* _Required work_
Repeat the listing below word for word, leaving out the pictures.
━━━ Data to process ━━━
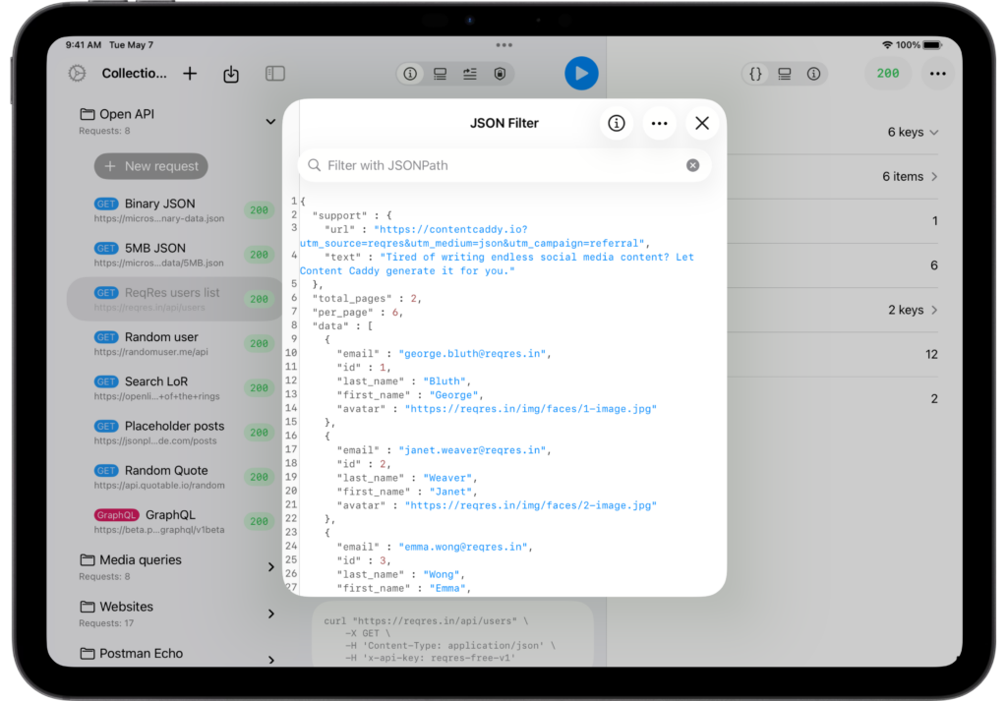Expand the Websites folder
The image size is (1007, 701).
270,613
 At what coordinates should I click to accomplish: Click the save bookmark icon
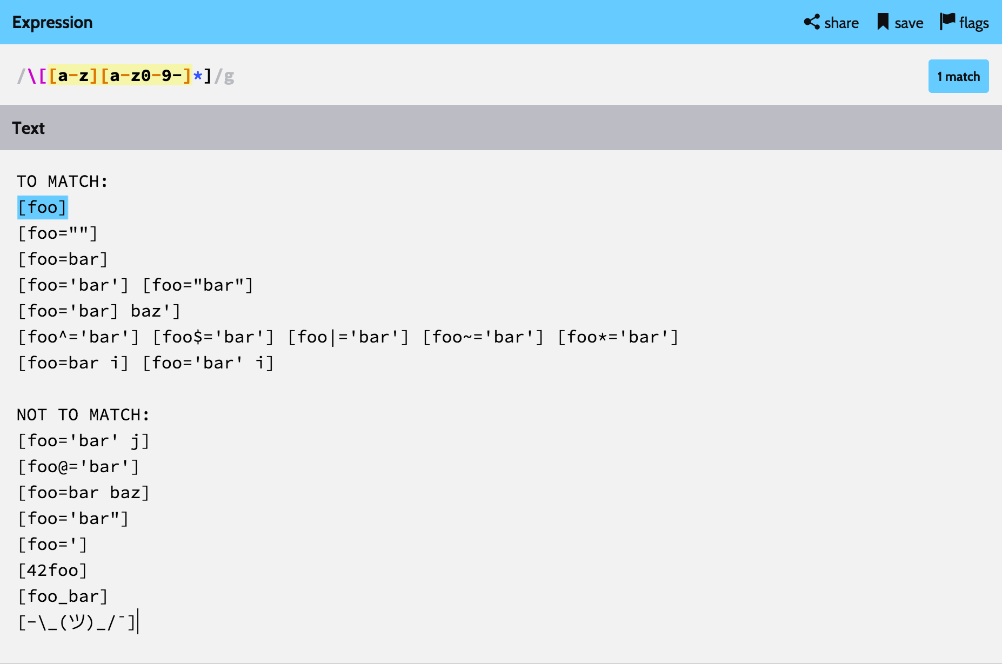(x=883, y=22)
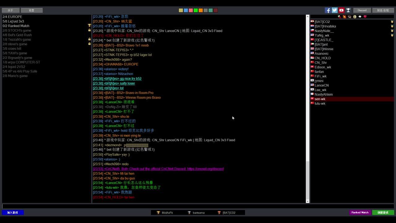
Task: Pick the orange chat color swatch
Action: [x=200, y=10]
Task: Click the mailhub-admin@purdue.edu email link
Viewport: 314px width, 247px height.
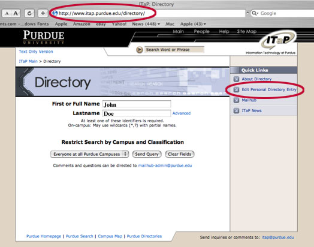Action: click(165, 165)
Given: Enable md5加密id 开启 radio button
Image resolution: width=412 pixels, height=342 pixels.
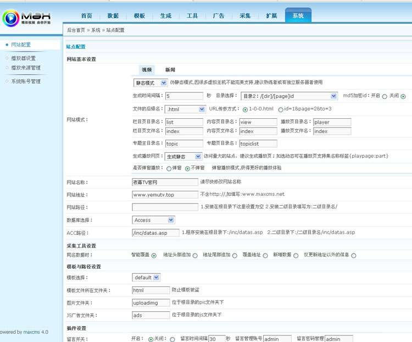Looking at the screenshot, I should click(x=385, y=97).
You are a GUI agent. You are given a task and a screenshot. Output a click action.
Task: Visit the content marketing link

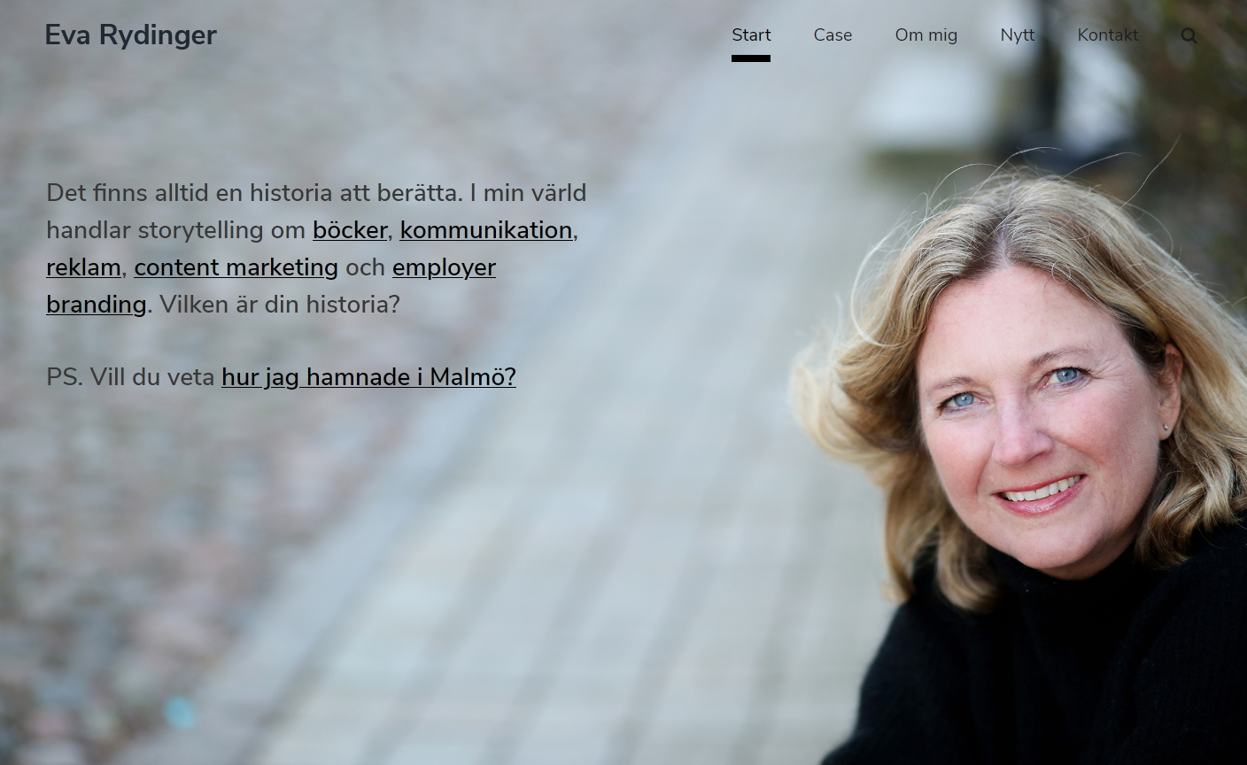point(236,267)
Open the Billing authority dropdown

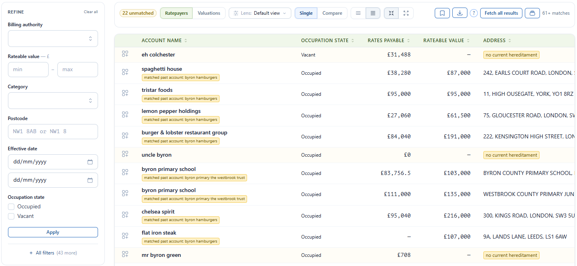tap(53, 39)
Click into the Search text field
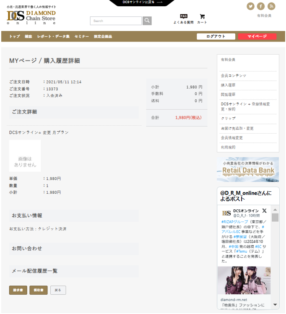The image size is (286, 314). [116, 21]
━━━
* _Answer to the exercise_
Expand the Websites folder
The image size is (1007, 701).
270,613
 At what coordinates should I click to accomplish: Click the save bookmark icon
(x=883, y=22)
Task: Pick the orange chat color swatch
Action: [x=200, y=10]
Task: Click the mailhub-admin@purdue.edu email link
Viewport: 314px width, 247px height.
Action: click(165, 165)
Given: Enable md5加密id 开启 radio button
Image resolution: width=412 pixels, height=342 pixels.
Looking at the screenshot, I should click(x=385, y=97).
You are a GUI agent. You are given a task and a screenshot. Output a click action.
Task: Visit the content marketing link

point(236,267)
Open the Billing authority dropdown

tap(53, 39)
Click into the Search text field
The image size is (286, 314). [116, 21]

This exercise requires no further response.